Dataset excerpts
┏━━
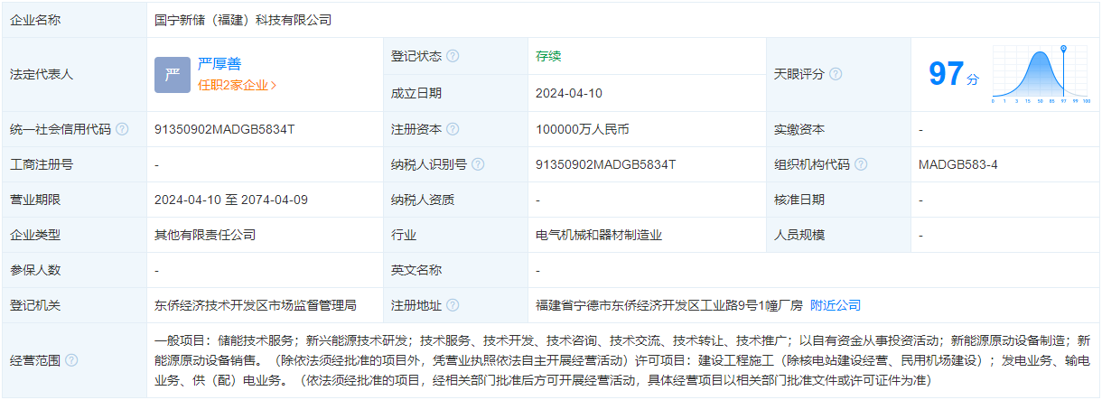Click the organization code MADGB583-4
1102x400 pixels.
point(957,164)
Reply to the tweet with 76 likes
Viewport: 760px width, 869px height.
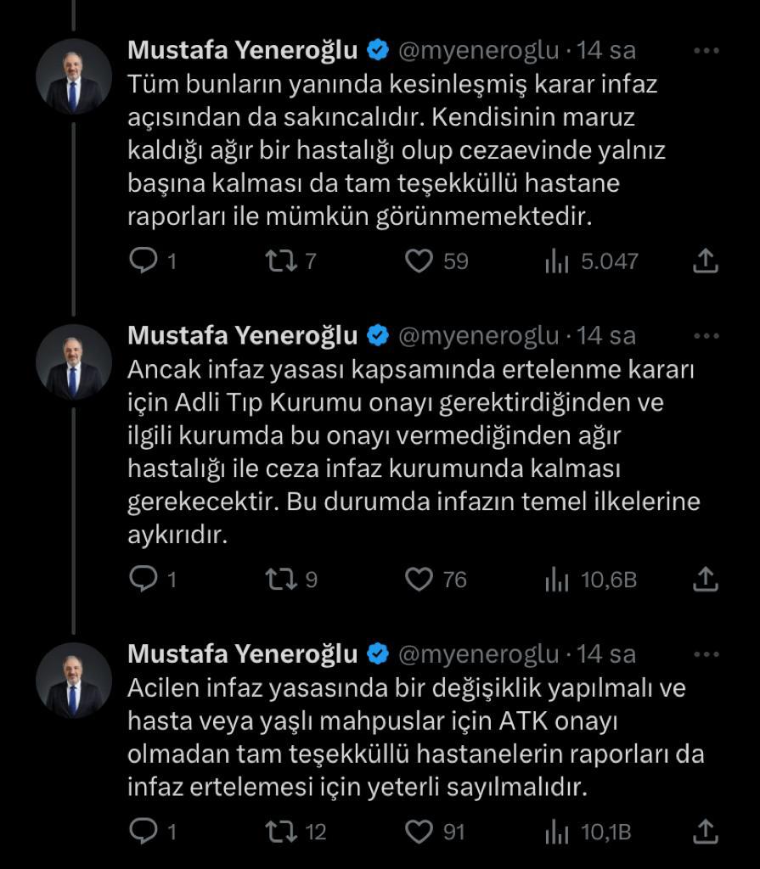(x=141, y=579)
┗━━
┏━━
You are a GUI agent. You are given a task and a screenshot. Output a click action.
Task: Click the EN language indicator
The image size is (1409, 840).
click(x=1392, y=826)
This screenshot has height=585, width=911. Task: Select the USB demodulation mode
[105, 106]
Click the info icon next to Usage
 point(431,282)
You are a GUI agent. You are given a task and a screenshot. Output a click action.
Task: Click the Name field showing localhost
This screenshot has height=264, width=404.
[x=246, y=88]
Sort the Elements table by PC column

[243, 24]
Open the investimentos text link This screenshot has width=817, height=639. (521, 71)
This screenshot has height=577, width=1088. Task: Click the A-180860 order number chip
┗━━
┏━━
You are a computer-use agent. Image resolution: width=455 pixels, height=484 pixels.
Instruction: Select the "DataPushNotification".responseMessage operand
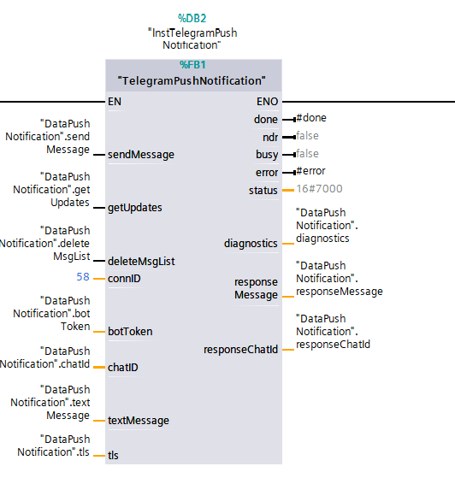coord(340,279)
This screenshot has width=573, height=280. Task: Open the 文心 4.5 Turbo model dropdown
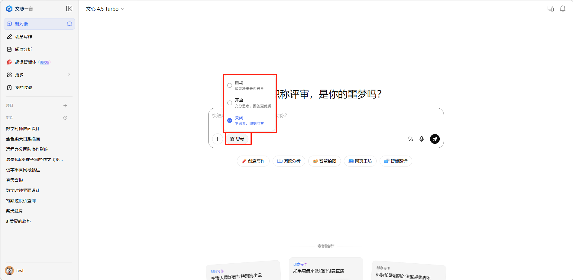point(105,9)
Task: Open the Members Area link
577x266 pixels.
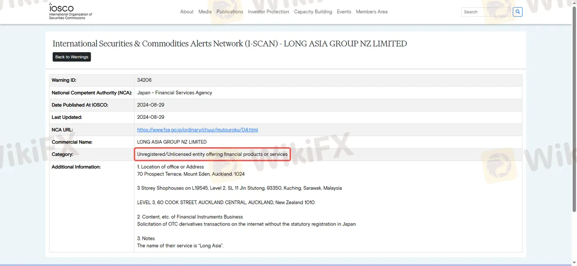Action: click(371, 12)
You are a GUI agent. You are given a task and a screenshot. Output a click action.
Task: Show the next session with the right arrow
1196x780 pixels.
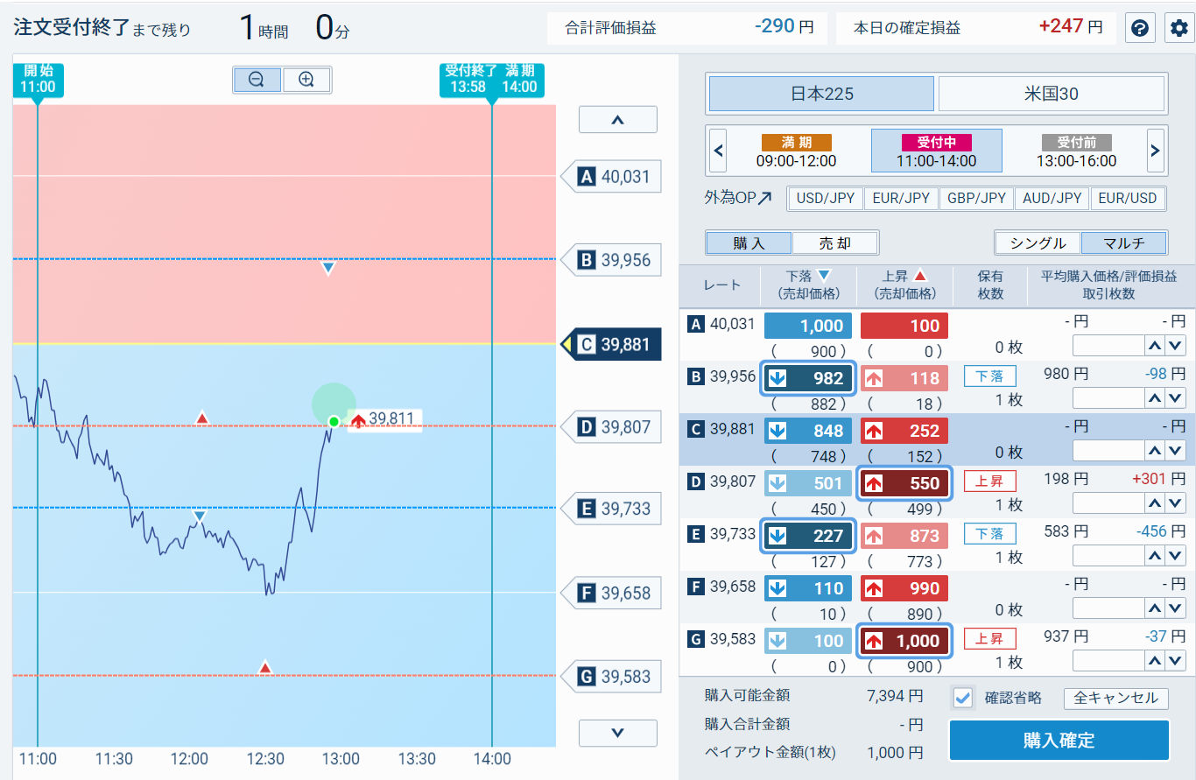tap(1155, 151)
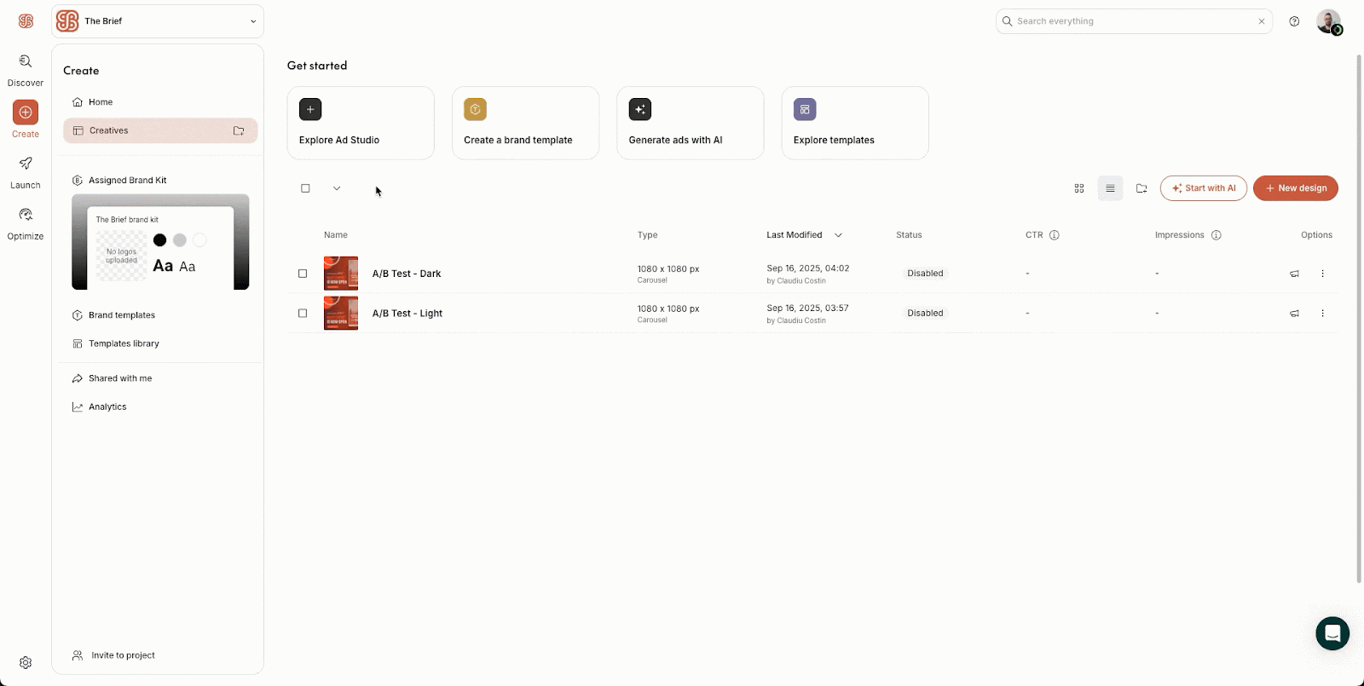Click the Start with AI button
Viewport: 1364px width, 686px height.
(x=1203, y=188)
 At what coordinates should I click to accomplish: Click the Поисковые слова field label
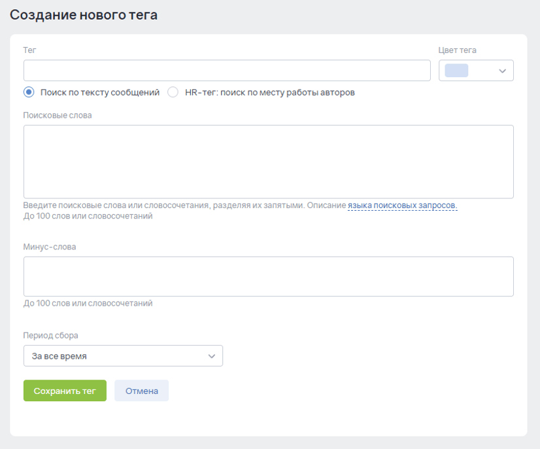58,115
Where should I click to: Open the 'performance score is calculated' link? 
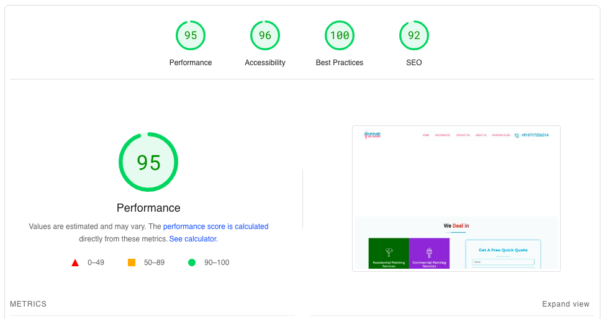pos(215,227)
┗━━
Problem details: In the entries above, one line contains "Task: Click the Name field showing localhost" and another contains "This screenshot has height=577, width=1088.". Reproduce exactly those two lines and the lines between them, nothing else.

Answer to this problem:
Task: Click the Name field showing localhost
This screenshot has height=264, width=404.
[x=246, y=88]
Sort the Elements table by PC column

[243, 24]
Open the investimentos text link This screenshot has width=817, height=639. (521, 71)
This screenshot has height=577, width=1088. Task: Click the A-180860 order number chip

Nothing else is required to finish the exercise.